Sql-server – DISTINCT Query on an INNER JOIN

join;sql serversql-server-2008t-sql

I have two tables, one (ARTISTS) with a list of different artists, details and biographies, but no images. I have another table (ARCHIVECATALOGUES), full of auction results, which have the images I need. I want to generate a query which will give me all of the detail from the ARTISTS table, and include an image (does not matter which one) from the other table for each of the artists.

So I need a query which INNER JOINs the two tables. The query below is pulling every result from the ARCHIVESCATALOGUE table, i.e. multiple results per artist. But I only need one result per artist. I used DISTINCT on the artist.ArtistID field, but to no avail. Here is the code:

SELECT DISTINCT artist.ArtistID
    ,ArchiveCatalogues.IMAGER
    ,ArchiveCatalogues.AUCTION
    ,artist.surname
    ,artist.firstnames
    ,artist.dates
    ,artist.honorific
    ,artist.biog
FROM artist
INNER JOIN ArchiveCatalogues ON (ArchiveCatalogues.ARTIST = artist.surname)
    AND (ArchiveCatalogues.FIRSTNAME = artist.firstnames)
WHERE artist.surname >= H *
    AND artist.surname < I
GROUP BY artist.surname
    ,artist.firstnames
    ,artist.dates
    ,artist.honorific
    ,artist.biog
    ,ArchiveCatalogues.AUCTION
    ,artist.ArtistID
    ,ArchiveCatalogues.IMAGER

Perhaps I should be using OUTER JOIN?

Best Answer

First (common misunderstanding), distinct is not applied to individual columns, what you get is distinct rows. This is exactly the same as your GROUP BYdoes, so distinct is redundant.
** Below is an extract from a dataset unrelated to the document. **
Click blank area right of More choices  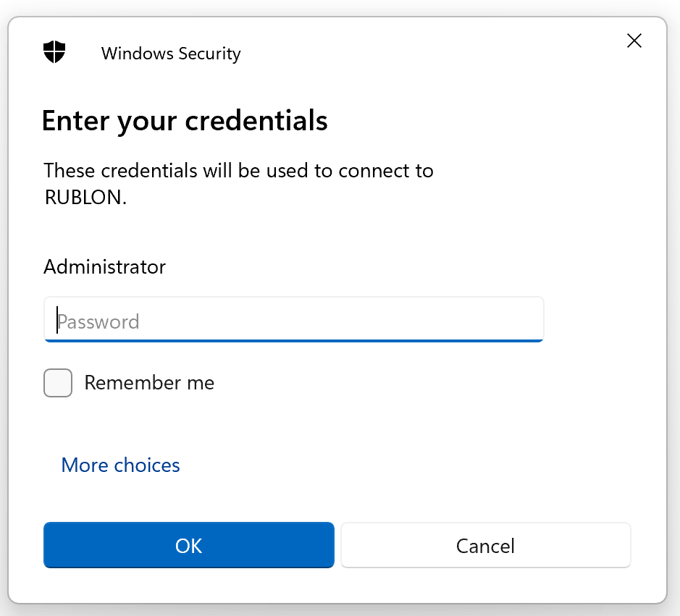tap(398, 465)
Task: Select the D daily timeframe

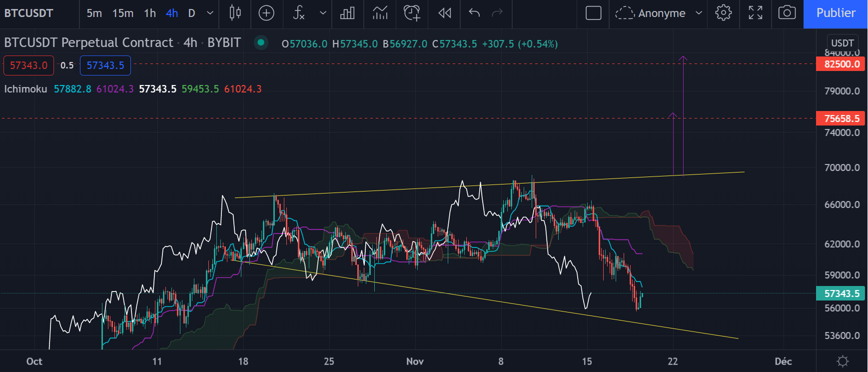Action: [191, 13]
Second, you need to determine which row among duplicates that you are interested in (or get a random one). You can use window functions to achieve this by enumerating ArchiveCatalogues per Artists:

 SELECT artist.ArtistID
    ,ArchiveCatalogues.IMAGER
    ,ArchiveCatalogues.AUCTION
    ,artist.surname
    ,artist.firstnames
    ,artist.dates
    ,artist.honorific
    ,artist.biog
    , row_number() over (partition by artist.ArtistID
                      -- add wanted order her as:
                      -- order by ...
                        ) as rn
FROM artist
JOIN ArchiveCatalogues 
    ON ArchiveCatalogues.ARTIST = artist.surname
   AND ArchiveCatalogues.FIRSTNAME = artist.firstnames
WHERE artist.surname >= H *
  AND artist.surname < I

Note that I removed the group by since I'm not sure what the purpose was. Now you can select the first row from there:

SELECT ArtistID
     , IMAGER
     , AUCTION
     , surname
     , firstnames
     , dates
     , honorific
     , biog
FROM (
    SELECT artist.ArtistID
        ,ArchiveCatalogues.IMAGER
        ,ArchiveCatalogues.AUCTION
        ,artist.surname
        ,artist.firstnames
        ,artist.dates
        ,artist.honorific
        ,artist.biog
        , row_number() over (partition by artist.ArtistID
                          -- add wanted order her as:
                          -- order by ...
                            ) as rn
    FROM artist
    JOIN ArchiveCatalogues 
        ON ArchiveCatalogues.ARTIST = artist.surname
       AND ArchiveCatalogues.FIRSTNAME = artist.firstnames
    WHERE artist.surname >= H *
      AND artist.surname < I
) as T
WHERE rn = 1;

The join looks strange but it's hard to tell without knowing what the tables and their key's look like.